Nocturns (Nocturni or Nocturna), a very old term applied to night Offices. Tertullian speaks of nocturnal gatherings (Ad. Uxor., II, iv); St. Cyprian, of the nocturnal hours, “nulla sint horls nocturnes precum damna, nulla orationum pigra et ignava dispendia” (De orat., Neix). In the life of Melania the Younger is found the expression “nocturnae horae’, “nocturna tempora” (Anal. Bolland., VIII, 1889, pp. 49 sq.). In these passages the term signifies night prayer in general, and seems synonymous with the word vigiliae. It is not accurate, then, to assume that the present division of Matins into three Nocturns represents three distinct Offices recited during the night in the early ages of the Church. Durandus of Mende (Rationale, III, n.17) and others who follow him assert that the early Christians rose thrice in the night to pray; hence the present division into three Nocturns (cf. Beleth, Rupert, and other authors cited in the bibliography). Some early Christian writers speak of three vigils in the night, as Methodius or St. Jerome (Methodius, “Symposion”, V, ii, in P.G., XVIII, 100); but the first was evening prayer, or prayer at nightfall, corresponding practically to our Vespers or Complines; the second, midnight prayer, specifically called Vigil; the third, a prayer at dawn, corresponding to the Office of Lauds. As a matter of fact the Office of the Vigils, and consequently of the Nocturns, was a single Office, recited without interruption at midnight. All the old texts alluding to this Office (see Matins; Vigil) testify to this. Moreover, it does not seem practical to assume that anyone, considering the length of the Office in those days, could have risen to pray at three different times during the night, besides joining in the two Offices of eventide and dawn.
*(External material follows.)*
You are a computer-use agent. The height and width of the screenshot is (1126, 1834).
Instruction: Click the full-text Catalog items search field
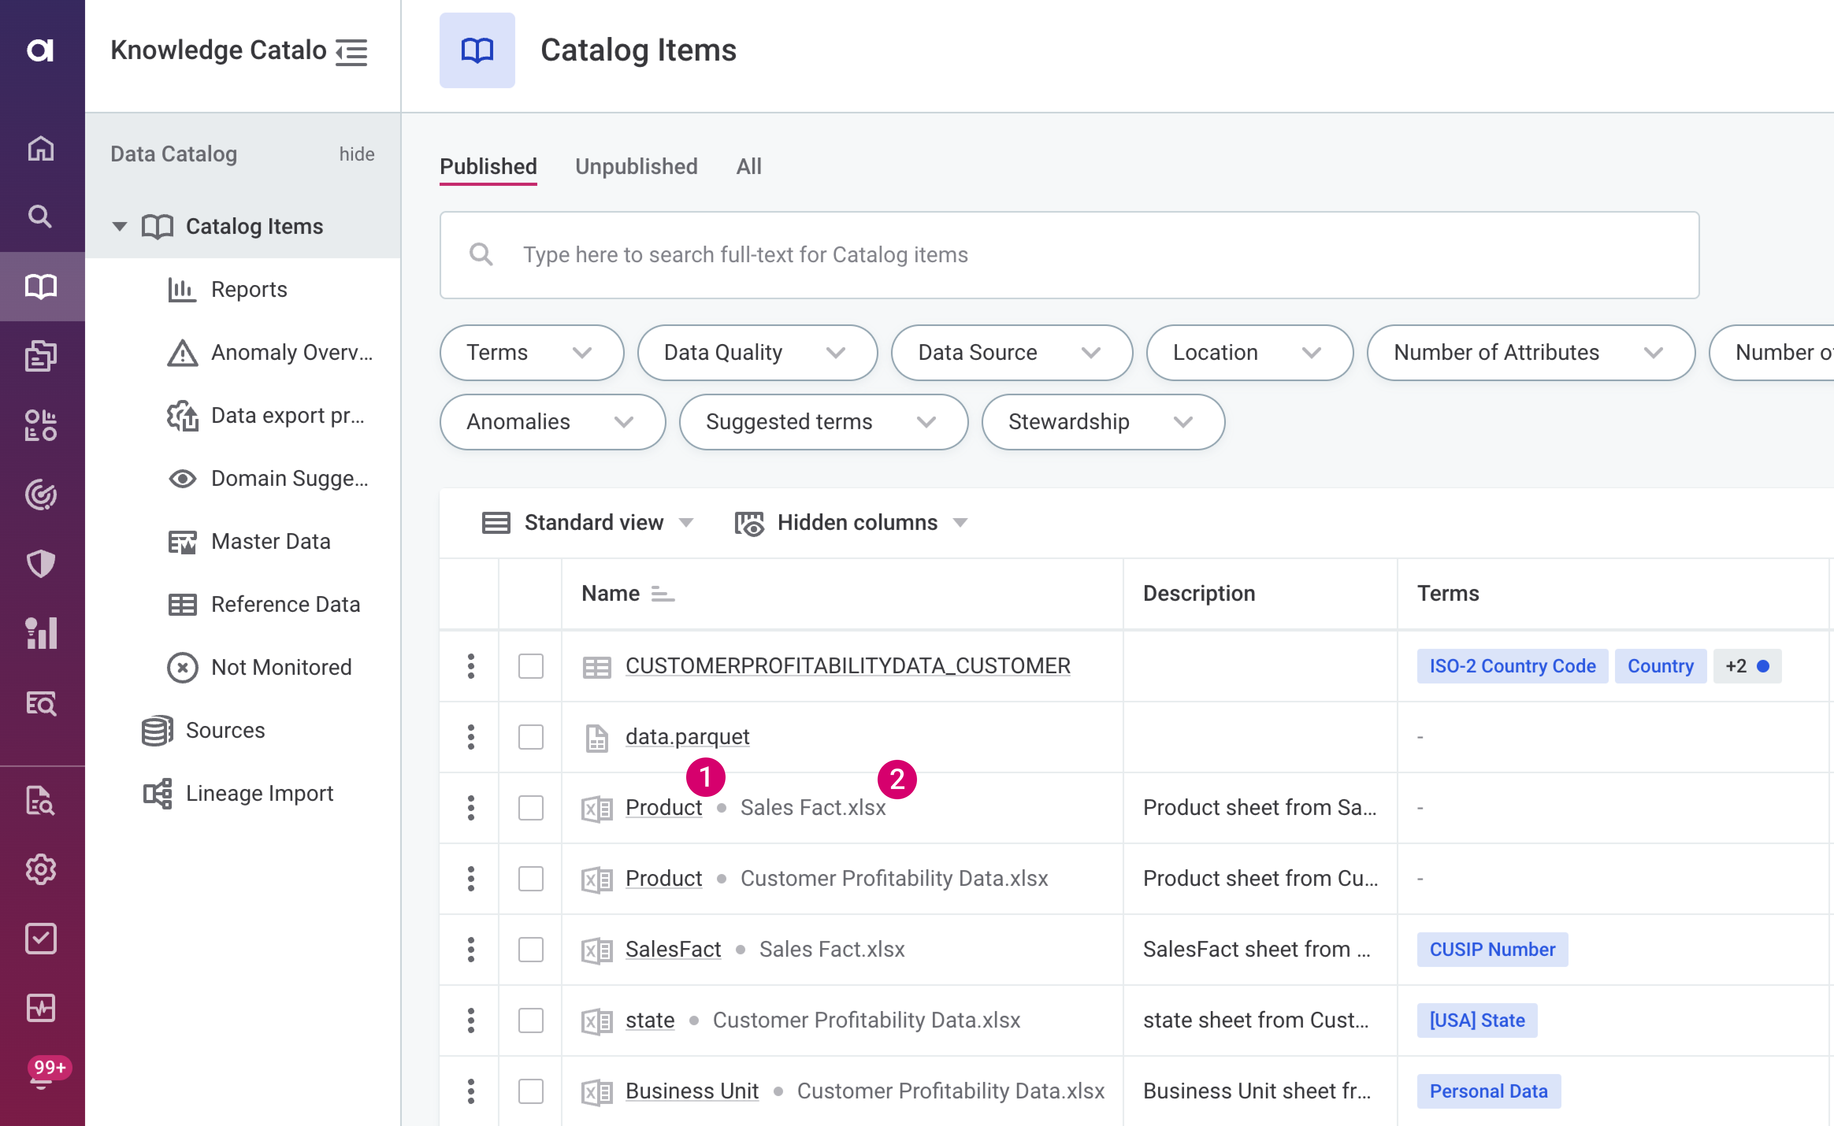pyautogui.click(x=1069, y=255)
If it is not yet possible to assign exactly the date of the origin of the three Nocturns, or to account for the significance of the division, some more or less probable conjectures may be made. In the earliest period there was as yet no question of a division in the Office. The oldest Vigils, in as far as they signify an Office, comprised certain psalms, chanted or sung either as responses or as antiphons, intermingled with prayers recited aloud, or interrupted by a few moments’ meditation and readings from the Old or the New Testament. On certain days the Vigil included the celebration of Mass.
It was during the second period, probably in the fourth century, that to break the monotony of this long night prayer the custom of dividing it into three parts was introduced. Cassian in speaking of the solemn Vigils mentions three divisions of this Office (De coenob. instit., III, viii, in P.L., XLIX, 144). We have here, we think, the origin of the Nocturns; or at least it is the earliest mention of them we possess. In the “Peregrinatio ad loca sancta”, the Office of the Vigils, either for weekdays or for Sundays, is an uninterrupted one, and shows no evidence of any division (cf. Cabrol, “Etude sur La Peregrinatio Sylviae”, Paris, 1895, pp. 37 and 53). A little later St. Benedict speaks with greater detail of this division of the Vigils into two Nocturns for ordinary days, and three for Sundays and feast-days with six psalms and lessons for the first two Nocturns, three canticles and lessons for the third: this is exactly the structure of the
Nocturns in the Benedictine Office today, and practically in the Roman Office (Regula, ix, x, xi). The very expression “Nocturn”, to signify the night Office, is used by him twice (xv, xvi). He also uses the term Nocturna laws in speaking of the Office of the Vigils. The proof which E. Warren tries to draw from the “Antiphonary of Bangor” to show that in the Celtic Church, according to a custom older than the Benedictino-Roman practice, there were three separate Nocturns or Vigils, is based on a confusion of the three Offices, “Initium noctis”, “Nocturna”, and “Matutina”, which are not the three Nocturns, but the Office of Eventide, of the Vigil, and of Lauds (cf. The Tablet, December 16, 1893, p. 972; and Baumer-Biron, infra, I, 263, 264).